··· Input
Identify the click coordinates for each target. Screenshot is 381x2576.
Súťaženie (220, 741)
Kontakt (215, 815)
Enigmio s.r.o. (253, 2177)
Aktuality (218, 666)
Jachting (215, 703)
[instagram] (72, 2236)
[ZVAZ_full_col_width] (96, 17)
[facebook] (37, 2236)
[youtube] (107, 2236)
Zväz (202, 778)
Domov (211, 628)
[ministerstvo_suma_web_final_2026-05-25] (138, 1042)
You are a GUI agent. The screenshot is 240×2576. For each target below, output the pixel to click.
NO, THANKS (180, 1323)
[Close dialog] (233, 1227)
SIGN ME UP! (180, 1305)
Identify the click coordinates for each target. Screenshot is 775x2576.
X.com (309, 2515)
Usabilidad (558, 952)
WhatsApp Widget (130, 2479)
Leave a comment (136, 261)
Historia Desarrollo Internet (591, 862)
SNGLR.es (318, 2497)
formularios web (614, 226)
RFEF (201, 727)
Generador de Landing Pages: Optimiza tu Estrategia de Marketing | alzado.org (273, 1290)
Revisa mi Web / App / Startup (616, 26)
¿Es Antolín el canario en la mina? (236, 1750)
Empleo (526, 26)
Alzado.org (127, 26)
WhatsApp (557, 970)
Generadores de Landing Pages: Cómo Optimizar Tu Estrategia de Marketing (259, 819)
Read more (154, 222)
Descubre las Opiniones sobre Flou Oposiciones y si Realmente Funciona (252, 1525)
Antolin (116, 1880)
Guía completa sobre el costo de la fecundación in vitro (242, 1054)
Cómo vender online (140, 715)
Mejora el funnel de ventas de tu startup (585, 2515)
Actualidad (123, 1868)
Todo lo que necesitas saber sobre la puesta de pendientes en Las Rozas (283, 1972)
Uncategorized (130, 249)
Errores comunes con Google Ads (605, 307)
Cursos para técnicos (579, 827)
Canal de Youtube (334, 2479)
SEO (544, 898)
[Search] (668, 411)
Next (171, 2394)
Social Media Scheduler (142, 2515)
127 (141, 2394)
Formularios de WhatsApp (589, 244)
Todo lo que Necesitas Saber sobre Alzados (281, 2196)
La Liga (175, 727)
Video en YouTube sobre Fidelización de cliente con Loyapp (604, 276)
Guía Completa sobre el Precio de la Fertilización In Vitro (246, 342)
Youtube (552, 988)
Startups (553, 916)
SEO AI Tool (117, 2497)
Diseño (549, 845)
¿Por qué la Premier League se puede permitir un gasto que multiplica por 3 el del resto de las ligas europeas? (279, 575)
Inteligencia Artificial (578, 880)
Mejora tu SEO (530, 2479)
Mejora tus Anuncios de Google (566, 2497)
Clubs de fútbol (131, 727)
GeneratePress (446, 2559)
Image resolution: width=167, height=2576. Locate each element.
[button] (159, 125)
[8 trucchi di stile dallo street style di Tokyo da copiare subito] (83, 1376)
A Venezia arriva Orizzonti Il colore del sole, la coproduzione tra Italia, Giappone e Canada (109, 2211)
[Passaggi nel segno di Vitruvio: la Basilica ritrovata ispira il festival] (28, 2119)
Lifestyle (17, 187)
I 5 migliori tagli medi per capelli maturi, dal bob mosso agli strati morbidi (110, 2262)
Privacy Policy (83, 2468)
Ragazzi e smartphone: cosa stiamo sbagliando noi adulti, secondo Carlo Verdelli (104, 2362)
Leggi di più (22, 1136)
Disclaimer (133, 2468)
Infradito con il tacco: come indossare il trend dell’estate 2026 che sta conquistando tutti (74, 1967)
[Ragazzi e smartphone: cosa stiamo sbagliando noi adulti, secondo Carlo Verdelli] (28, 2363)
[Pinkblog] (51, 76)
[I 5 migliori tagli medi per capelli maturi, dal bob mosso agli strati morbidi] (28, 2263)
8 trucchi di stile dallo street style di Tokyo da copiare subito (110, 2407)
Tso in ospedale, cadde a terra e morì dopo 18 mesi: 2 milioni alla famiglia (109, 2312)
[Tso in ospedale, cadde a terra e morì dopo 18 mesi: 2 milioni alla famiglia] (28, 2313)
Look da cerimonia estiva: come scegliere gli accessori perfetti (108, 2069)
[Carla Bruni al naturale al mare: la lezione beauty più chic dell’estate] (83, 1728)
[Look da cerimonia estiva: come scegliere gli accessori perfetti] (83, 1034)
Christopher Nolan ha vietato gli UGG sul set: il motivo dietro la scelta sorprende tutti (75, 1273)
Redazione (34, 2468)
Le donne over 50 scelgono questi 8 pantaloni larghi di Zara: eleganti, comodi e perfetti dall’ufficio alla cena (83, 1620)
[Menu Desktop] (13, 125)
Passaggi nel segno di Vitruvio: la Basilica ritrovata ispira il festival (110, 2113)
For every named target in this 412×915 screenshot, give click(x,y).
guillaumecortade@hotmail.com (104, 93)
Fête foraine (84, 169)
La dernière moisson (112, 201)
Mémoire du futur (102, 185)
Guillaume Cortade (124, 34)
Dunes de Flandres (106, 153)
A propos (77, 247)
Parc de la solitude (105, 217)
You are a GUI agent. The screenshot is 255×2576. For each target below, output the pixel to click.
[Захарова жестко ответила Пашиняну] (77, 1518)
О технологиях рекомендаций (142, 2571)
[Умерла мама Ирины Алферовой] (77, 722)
······
▶ What this task involves
All lines in the entries above that include "mesi" should be found and copied.

▶ Exercise answer
Tso in ospedale, cadde a terra e morì dopo 18 mesi: 2 milioni alla famiglia (109, 2312)
[Tso in ospedale, cadde a terra e morì dopo 18 mesi: 2 milioni alla famiglia] (28, 2313)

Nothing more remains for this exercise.